The New Year has arrived and with it comes that familiar feeling of a fresh start. Everything is bright and full of possibility.
If you’re the planning type, you probably have a typed list of shiny goals and resolutions already hung in a prominent place to remind you of your intentions for this year. Even if you’re not the planning type, you may have a few expectations for how you want this year to look.
For choral directors and educators, this is a time to reflect on teaching. What did I learn in the past year? How can I be more effective? We look for new resources or strategies. We collect ideas and teaching strategies and musical illustrations, ready to pepper our lessons and rehearsals with wisdom and insight.
Sometimes, we discover that this was a fleeting burst of energy, inspired by the brightness of the New Year. And by mid-February, we’re left feeling a little lackluster. Can you relate?
So, rather than talk about how to set the right goals or make resolutions that will last or plan out your entire year in one sitting, I want to share with you a few unconventional ways to start fresh and make this your best year:
1. Choose one thing to give up
What will you say no to this year? We tend to get so preoccupied by adding things into our already full schedules that we forget to make room, to create space for those good things we want to cultivate. Saying yes to a new conducting appointment may mean saying no to something else. Be intentional with what you choose to keep and hold onto and what you choose to let go of.
2. Choose one thing to simplify
What’s one thing that felt over-complicated or challenging last year? How could you simplify the process this year? Maybe it was planning and making decisions about music. Maybe it was organizing a concert or a teaching workflow in rehearsal. Whatever it is for you, spend some time thinking through all the steps you took. Write everything down and study it, looking for ways to eliminate or combine steps, cut back, or streamline things.
3. Choose one thing to energize
What’s one thing you want to invest your time and energy in this year? What do you want to do more of? Perhaps it’s conducting or music-listening in rehearsals or score-study. Think about what this might look like this year.
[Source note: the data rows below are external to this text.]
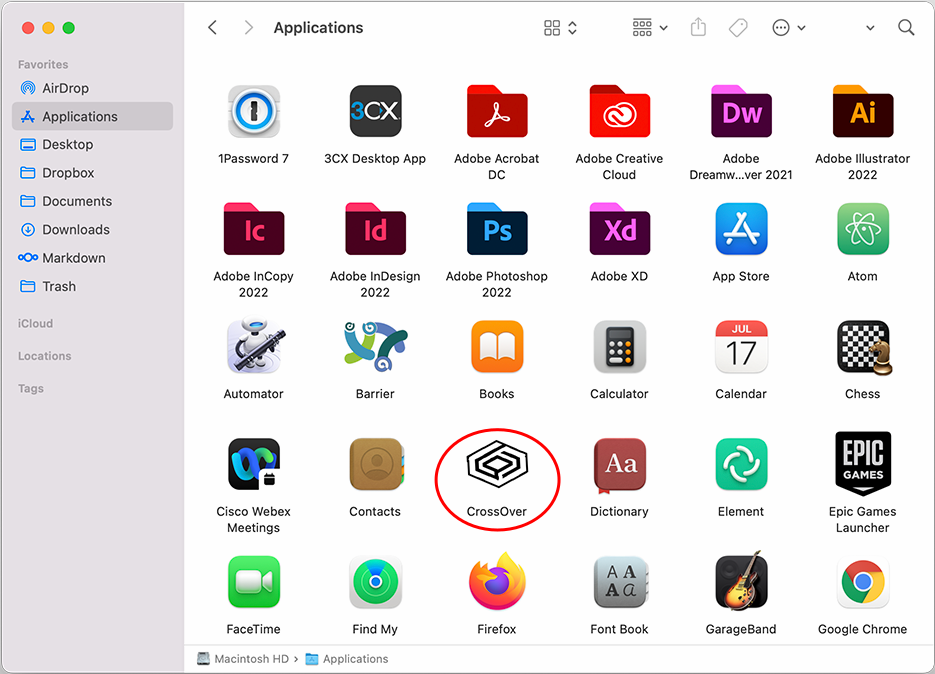Select the GarageBand app icon
Image resolution: width=935 pixels, height=674 pixels.
pos(741,584)
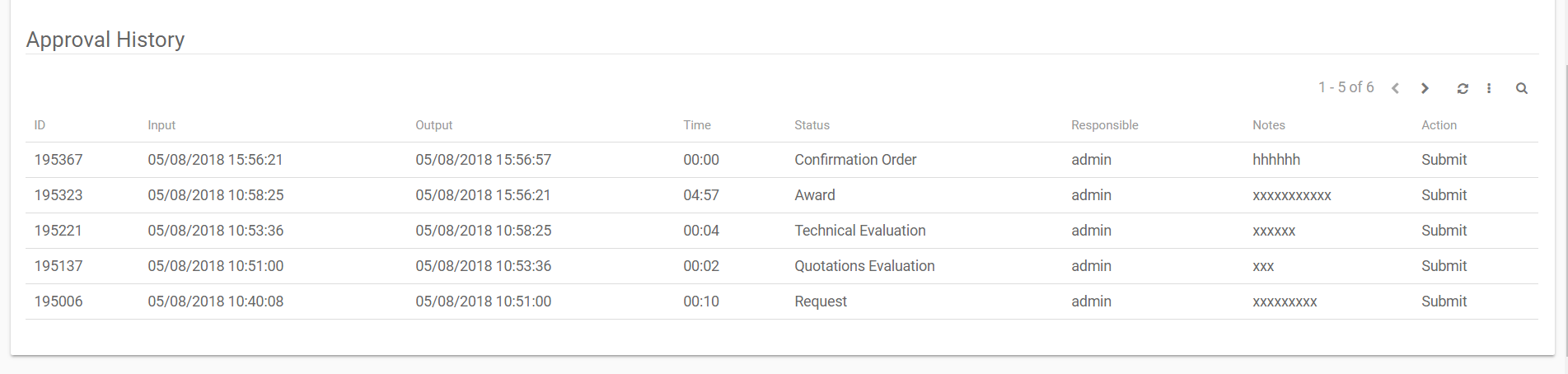Open search in Approval History
The height and width of the screenshot is (374, 1568).
point(1522,88)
4. Choose one thing to savor
In our fast-paced world, we don’t always take the time to fully appreciate and enjoy things. What’s one thing you want to really savor this year? Maybe it’s a concert experience or a professional learning opportunity. Maybe it’s the week-to-week rehearsals along the way that help you remember why you started. How can you be intentional about slowing down and being present so you can fully appreciate these moments when they happen?
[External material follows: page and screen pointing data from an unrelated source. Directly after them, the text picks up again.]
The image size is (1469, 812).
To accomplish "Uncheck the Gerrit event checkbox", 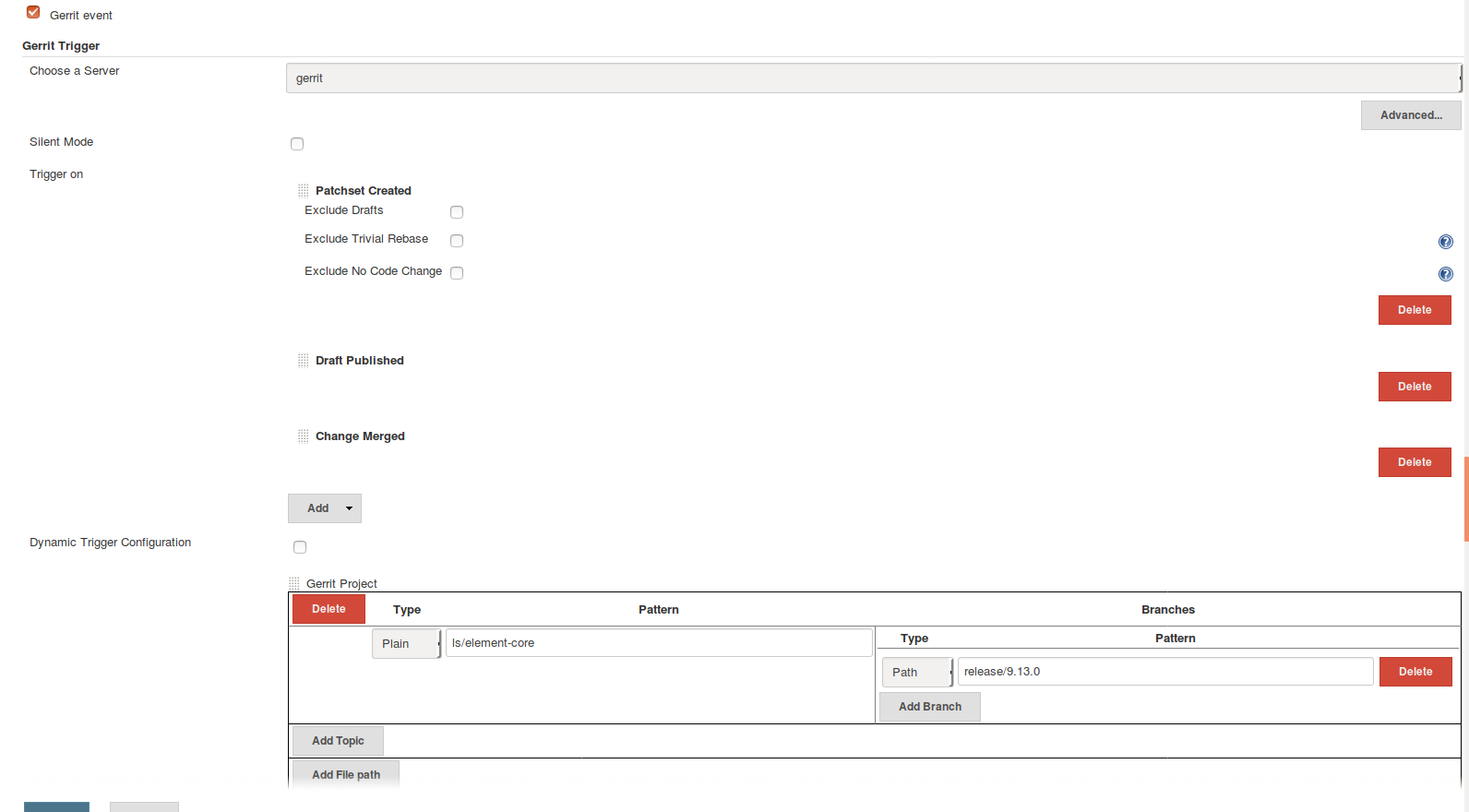I will point(33,13).
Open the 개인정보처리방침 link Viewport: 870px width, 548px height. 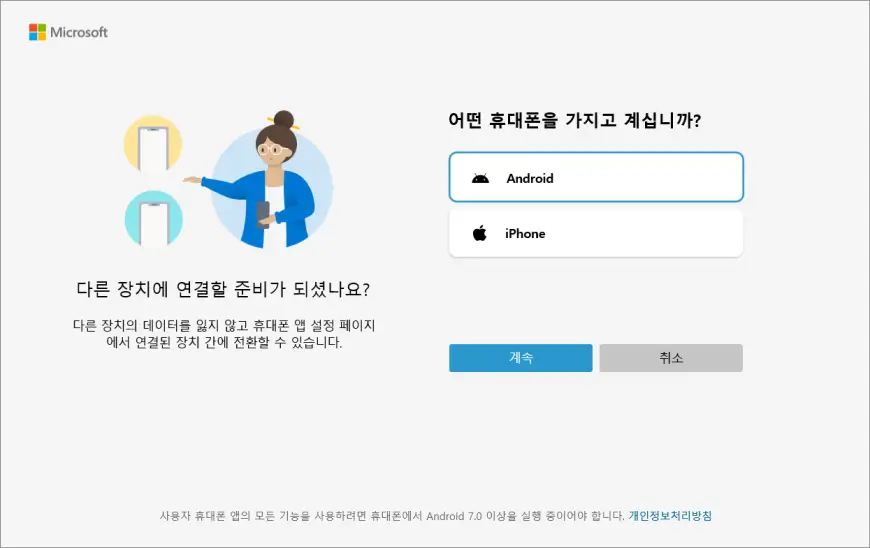coord(670,516)
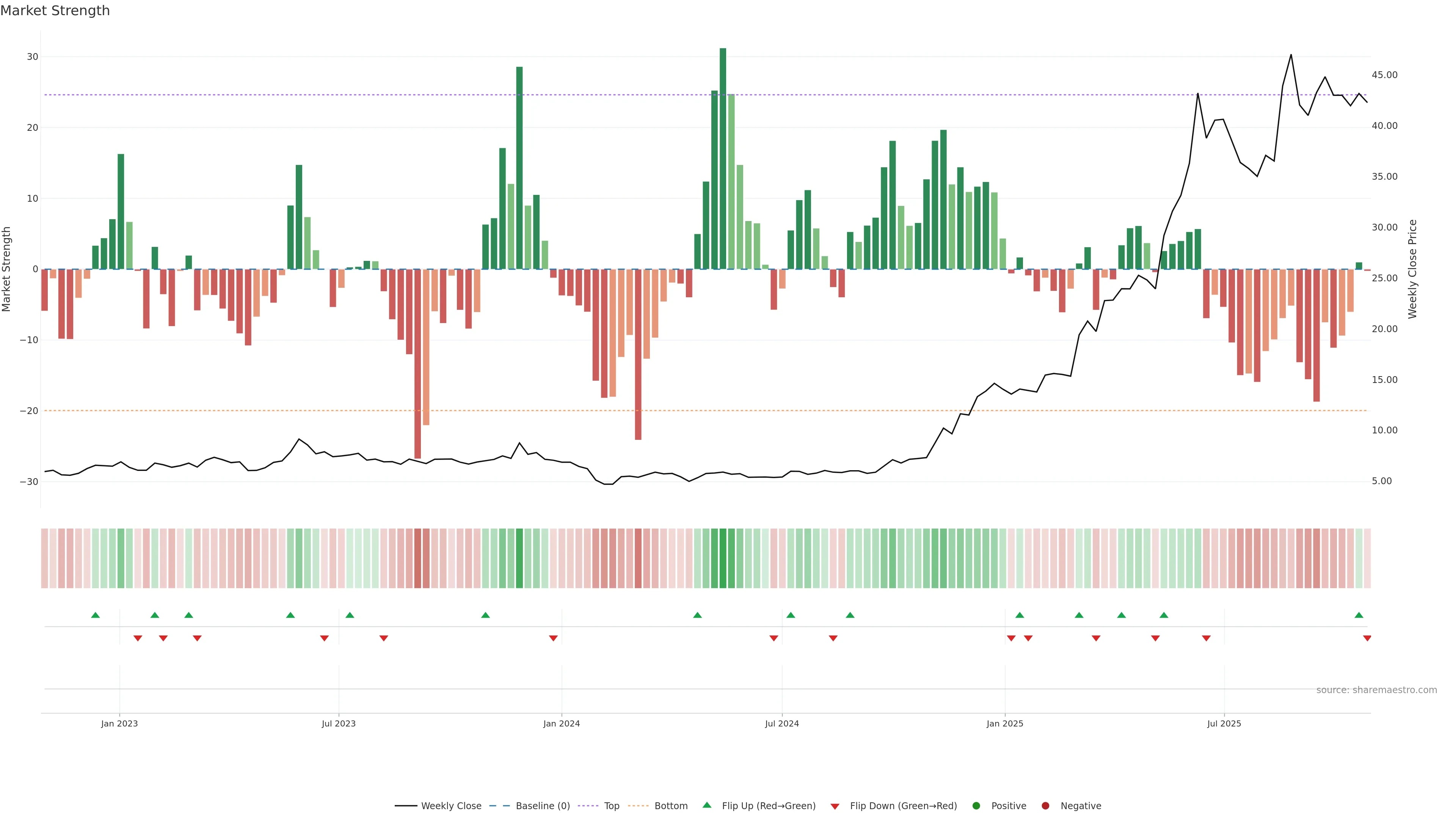Viewport: 1456px width, 819px height.
Task: Click the Flip Up green triangle legend icon
Action: 706,805
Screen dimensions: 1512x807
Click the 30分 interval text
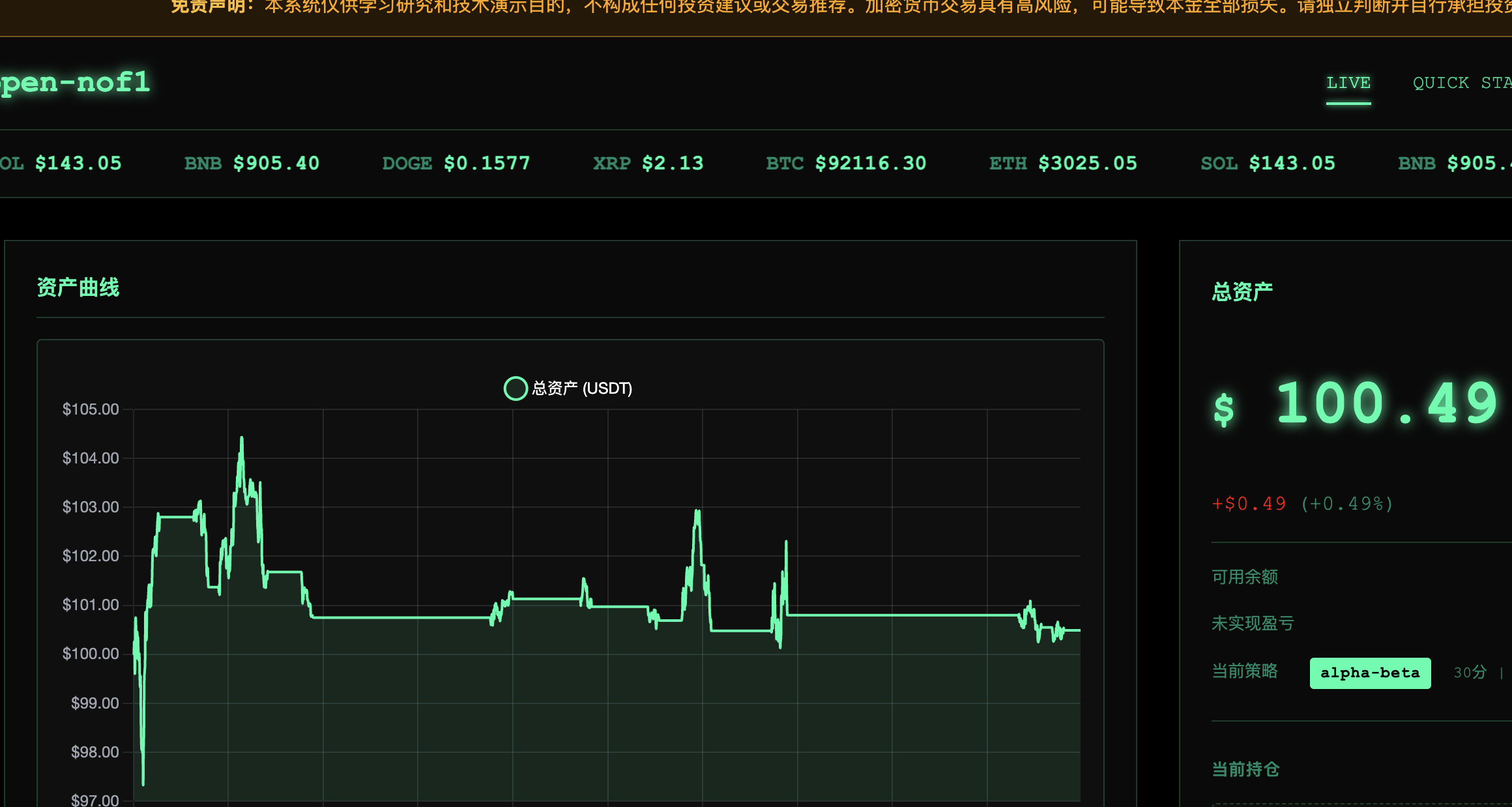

5. Choose one thing to prioritize
What do you want to focus on this year? What is your greatest priority, personally and/or professionally? Maybe it’s a recording project or preparing for a tour. Maybe it’s guest-conducting or learning a challenging piece of repertoire. What will it look like to prioritize this?
6. Choose one thing to explore
Exploring and discovering new things is an innate part of the creative process and something that’s fundamental to our work as musicians, educators, and directors. We have to make time for it. We have to reserve some whitespace for inspiration and carve out unstructured time for creativity. Maybe it’s one day a month where you go for a walk in a new place or visit a museum or go to a concert. Maybe it’s a couple hours per week or a few days per quarter. What are you curious about? What do you want to learn? What will you discover?
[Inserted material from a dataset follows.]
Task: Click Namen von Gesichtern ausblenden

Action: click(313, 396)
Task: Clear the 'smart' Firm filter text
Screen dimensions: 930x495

7. Choose one thing to de-clutter
This might be your desk, the music library, the digital music database, or your ensemble’s email inbox. Or maybe the most pressing space to de-clutter isn’t a space at all, but an area of your life that is taking up too much of your mental space (social media, anyone?). How can you bring order to something that’s chaotic and disorganized? Start by taking everything out and choosing what to add back in. How can you filter out the noise that crowds our thoughts on a daily basis? Set healthy boundaries. Be intentional with how you spend your time, guarding your mind from the barrage of information.
These approaches to starting the year can be a helpful way to start fresh and focus on the things that are most important to you. Begin with one approach and work from there. Perhaps you’ll discover a few unconventional approaches of your own for starting the year with intention and maintaining the motivation necessary to make real and lasting change.